DIRECTIONS: All of the entries below should be copied exactly as they appear.

(SUPPLIED RECORDS)

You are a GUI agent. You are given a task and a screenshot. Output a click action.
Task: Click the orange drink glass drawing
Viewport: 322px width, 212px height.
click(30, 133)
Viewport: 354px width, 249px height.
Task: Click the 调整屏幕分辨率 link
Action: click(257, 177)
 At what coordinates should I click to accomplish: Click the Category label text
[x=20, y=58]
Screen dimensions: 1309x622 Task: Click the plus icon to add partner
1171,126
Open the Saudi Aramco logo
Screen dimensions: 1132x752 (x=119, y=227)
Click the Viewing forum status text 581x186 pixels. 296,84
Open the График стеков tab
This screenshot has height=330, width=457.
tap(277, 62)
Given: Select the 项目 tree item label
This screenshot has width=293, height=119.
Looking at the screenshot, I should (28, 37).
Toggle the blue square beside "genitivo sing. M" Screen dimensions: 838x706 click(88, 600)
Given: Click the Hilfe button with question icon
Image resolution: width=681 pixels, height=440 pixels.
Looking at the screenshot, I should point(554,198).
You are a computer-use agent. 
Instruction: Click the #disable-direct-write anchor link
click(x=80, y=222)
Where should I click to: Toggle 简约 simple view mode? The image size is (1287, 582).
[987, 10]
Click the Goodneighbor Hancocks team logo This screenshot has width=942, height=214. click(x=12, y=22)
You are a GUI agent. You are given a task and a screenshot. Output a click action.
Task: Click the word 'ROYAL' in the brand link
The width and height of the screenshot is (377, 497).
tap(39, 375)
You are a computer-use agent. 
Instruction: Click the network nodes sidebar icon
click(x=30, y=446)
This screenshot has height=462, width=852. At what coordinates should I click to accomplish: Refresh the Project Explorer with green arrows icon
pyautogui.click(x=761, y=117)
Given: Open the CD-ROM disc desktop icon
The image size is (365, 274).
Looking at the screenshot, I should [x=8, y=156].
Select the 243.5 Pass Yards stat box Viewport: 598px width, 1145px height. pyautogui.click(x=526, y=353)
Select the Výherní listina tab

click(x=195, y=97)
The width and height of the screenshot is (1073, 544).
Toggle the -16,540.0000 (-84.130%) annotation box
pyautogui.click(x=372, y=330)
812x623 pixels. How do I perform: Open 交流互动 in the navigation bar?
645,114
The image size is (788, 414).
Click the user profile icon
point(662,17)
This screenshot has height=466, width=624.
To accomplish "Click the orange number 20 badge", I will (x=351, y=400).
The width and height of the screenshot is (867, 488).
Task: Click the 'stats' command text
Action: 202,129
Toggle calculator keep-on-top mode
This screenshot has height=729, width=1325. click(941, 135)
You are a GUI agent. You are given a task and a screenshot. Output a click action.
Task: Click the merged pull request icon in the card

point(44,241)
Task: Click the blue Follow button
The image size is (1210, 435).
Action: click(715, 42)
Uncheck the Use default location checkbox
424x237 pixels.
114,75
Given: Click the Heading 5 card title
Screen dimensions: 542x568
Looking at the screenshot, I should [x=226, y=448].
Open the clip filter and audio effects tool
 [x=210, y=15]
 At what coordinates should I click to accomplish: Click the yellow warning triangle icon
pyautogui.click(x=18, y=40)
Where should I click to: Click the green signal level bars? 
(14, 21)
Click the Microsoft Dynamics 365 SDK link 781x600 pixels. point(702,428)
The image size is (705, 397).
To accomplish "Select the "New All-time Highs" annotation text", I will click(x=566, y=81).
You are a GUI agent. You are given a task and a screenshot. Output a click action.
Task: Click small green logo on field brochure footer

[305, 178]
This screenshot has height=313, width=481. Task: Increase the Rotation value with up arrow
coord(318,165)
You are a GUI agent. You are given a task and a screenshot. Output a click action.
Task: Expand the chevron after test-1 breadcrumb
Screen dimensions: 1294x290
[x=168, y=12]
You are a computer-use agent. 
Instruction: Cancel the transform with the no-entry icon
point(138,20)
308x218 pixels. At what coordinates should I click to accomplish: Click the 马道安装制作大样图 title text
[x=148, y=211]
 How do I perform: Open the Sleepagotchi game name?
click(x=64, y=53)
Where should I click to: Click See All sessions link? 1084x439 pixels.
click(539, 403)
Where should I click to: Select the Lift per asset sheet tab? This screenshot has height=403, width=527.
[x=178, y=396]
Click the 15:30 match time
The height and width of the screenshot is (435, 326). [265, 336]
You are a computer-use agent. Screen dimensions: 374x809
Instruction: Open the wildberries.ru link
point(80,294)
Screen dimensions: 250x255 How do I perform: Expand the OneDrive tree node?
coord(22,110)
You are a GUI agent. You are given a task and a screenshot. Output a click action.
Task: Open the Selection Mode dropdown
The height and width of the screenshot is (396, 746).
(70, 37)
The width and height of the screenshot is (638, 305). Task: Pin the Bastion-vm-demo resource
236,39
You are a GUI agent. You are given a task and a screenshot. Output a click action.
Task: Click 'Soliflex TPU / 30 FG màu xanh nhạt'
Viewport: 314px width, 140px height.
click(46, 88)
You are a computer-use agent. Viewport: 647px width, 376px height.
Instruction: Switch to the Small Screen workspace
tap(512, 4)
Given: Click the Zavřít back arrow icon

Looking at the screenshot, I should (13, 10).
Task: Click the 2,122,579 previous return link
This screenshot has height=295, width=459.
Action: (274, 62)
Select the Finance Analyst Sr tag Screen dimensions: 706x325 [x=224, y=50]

(End SUPPLIED RECORDS)

SOLUTION FOR THIS EXERCISE:
You are a GUI agent. You are given a task and a screenshot. Output a click action.
Task: Click the orange drink glass drawing
Viewport: 322px width, 212px height.
click(30, 133)
Viewport: 354px width, 249px height.
Task: Click the 调整屏幕分辨率 link
Action: click(257, 177)
 At what coordinates should I click to accomplish: Click the Category label text
[x=20, y=58]
Screen dimensions: 1309x622 Task: Click the plus icon to add partner
1171,126
Open the Saudi Aramco logo
Screen dimensions: 1132x752 (x=119, y=227)
Click the Viewing forum status text 581x186 pixels. 296,84
Open the График стеков tab
This screenshot has height=330, width=457.
tap(277, 62)
Given: Select the 项目 tree item label
This screenshot has width=293, height=119.
Looking at the screenshot, I should (28, 37).
Toggle the blue square beside "genitivo sing. M" Screen dimensions: 838x706 click(88, 600)
Given: Click the Hilfe button with question icon
Image resolution: width=681 pixels, height=440 pixels.
Looking at the screenshot, I should point(554,198).
You are a computer-use agent. 
Instruction: Click the #disable-direct-write anchor link
click(x=80, y=222)
Where should I click to: Toggle 简约 simple view mode? The image size is (1287, 582).
[987, 10]
Click the Goodneighbor Hancocks team logo This screenshot has width=942, height=214. click(x=12, y=22)
You are a GUI agent. You are given a task and a screenshot. Output a click action.
Task: Click the word 'ROYAL' in the brand link
The width and height of the screenshot is (377, 497).
tap(39, 375)
You are a computer-use agent. 
Instruction: Click the network nodes sidebar icon
click(x=30, y=446)
This screenshot has height=462, width=852. At what coordinates should I click to accomplish: Refresh the Project Explorer with green arrows icon
pyautogui.click(x=761, y=117)
Given: Open the CD-ROM disc desktop icon
The image size is (365, 274).
Looking at the screenshot, I should [x=8, y=156].
Select the 243.5 Pass Yards stat box Viewport: 598px width, 1145px height. pyautogui.click(x=526, y=353)
Select the Výherní listina tab

click(x=195, y=97)
The width and height of the screenshot is (1073, 544).
Toggle the -16,540.0000 (-84.130%) annotation box
pyautogui.click(x=372, y=330)
812x623 pixels. How do I perform: Open 交流互动 in the navigation bar?
645,114
The image size is (788, 414).
Click the user profile icon
point(662,17)
This screenshot has height=466, width=624.
To accomplish "Click the orange number 20 badge", I will (x=351, y=400).
The width and height of the screenshot is (867, 488).
Task: Click the 'stats' command text
Action: 202,129
Toggle calculator keep-on-top mode
This screenshot has height=729, width=1325. click(941, 135)
You are a GUI agent. You are given a task and a screenshot. Output a click action.
Task: Click the merged pull request icon in the card

point(44,241)
Task: Click the blue Follow button
The image size is (1210, 435).
Action: click(715, 42)
Uncheck the Use default location checkbox
424x237 pixels.
114,75
Given: Click the Heading 5 card title
Screen dimensions: 542x568
Looking at the screenshot, I should [x=226, y=448].
Open the clip filter and audio effects tool
 [x=210, y=15]
 At what coordinates should I click to accomplish: Click the yellow warning triangle icon
pyautogui.click(x=18, y=40)
Where should I click to: Click the green signal level bars? 
(14, 21)
Click the Microsoft Dynamics 365 SDK link 781x600 pixels. point(702,428)
The image size is (705, 397).
To accomplish "Select the "New All-time Highs" annotation text", I will click(x=566, y=81).
You are a GUI agent. You are given a task and a screenshot. Output a click action.
Task: Click small green logo on field brochure footer

[305, 178]
This screenshot has height=313, width=481. Task: Increase the Rotation value with up arrow
coord(318,165)
You are a GUI agent. You are given a task and a screenshot. Output a click action.
Task: Expand the chevron after test-1 breadcrumb
Screen dimensions: 1294x290
[x=168, y=12]
You are a computer-use agent. 
Instruction: Cancel the transform with the no-entry icon
point(138,20)
308x218 pixels. At what coordinates should I click to accomplish: Click the 马道安装制作大样图 title text
[x=148, y=211]
 How do I perform: Open the Sleepagotchi game name?
click(x=64, y=53)
Where should I click to: Click See All sessions link? 1084x439 pixels.
click(539, 403)
Where should I click to: Select the Lift per asset sheet tab? This screenshot has height=403, width=527.
[x=178, y=396]
Click the 15:30 match time
The height and width of the screenshot is (435, 326). [265, 336]
You are a computer-use agent. Screen dimensions: 374x809
Instruction: Open the wildberries.ru link
point(80,294)
Screen dimensions: 250x255 How do I perform: Expand the OneDrive tree node?
coord(22,110)
You are a GUI agent. You are given a task and a screenshot. Output a click action.
Task: Open the Selection Mode dropdown
The height and width of the screenshot is (396, 746).
(70, 37)
The width and height of the screenshot is (638, 305). Task: Pin the Bastion-vm-demo resource
236,39
You are a GUI agent. You are given a task and a screenshot. Output a click action.
Task: Click 'Soliflex TPU / 30 FG màu xanh nhạt'
Viewport: 314px width, 140px height.
click(46, 88)
You are a computer-use agent. Viewport: 647px width, 376px height.
Instruction: Switch to the Small Screen workspace
tap(512, 4)
Given: Click the Zavřít back arrow icon

Looking at the screenshot, I should (13, 10).
Task: Click the 2,122,579 previous return link
This screenshot has height=295, width=459.
Action: (274, 62)
Select the Finance Analyst Sr tag Screen dimensions: 706x325 [x=224, y=50]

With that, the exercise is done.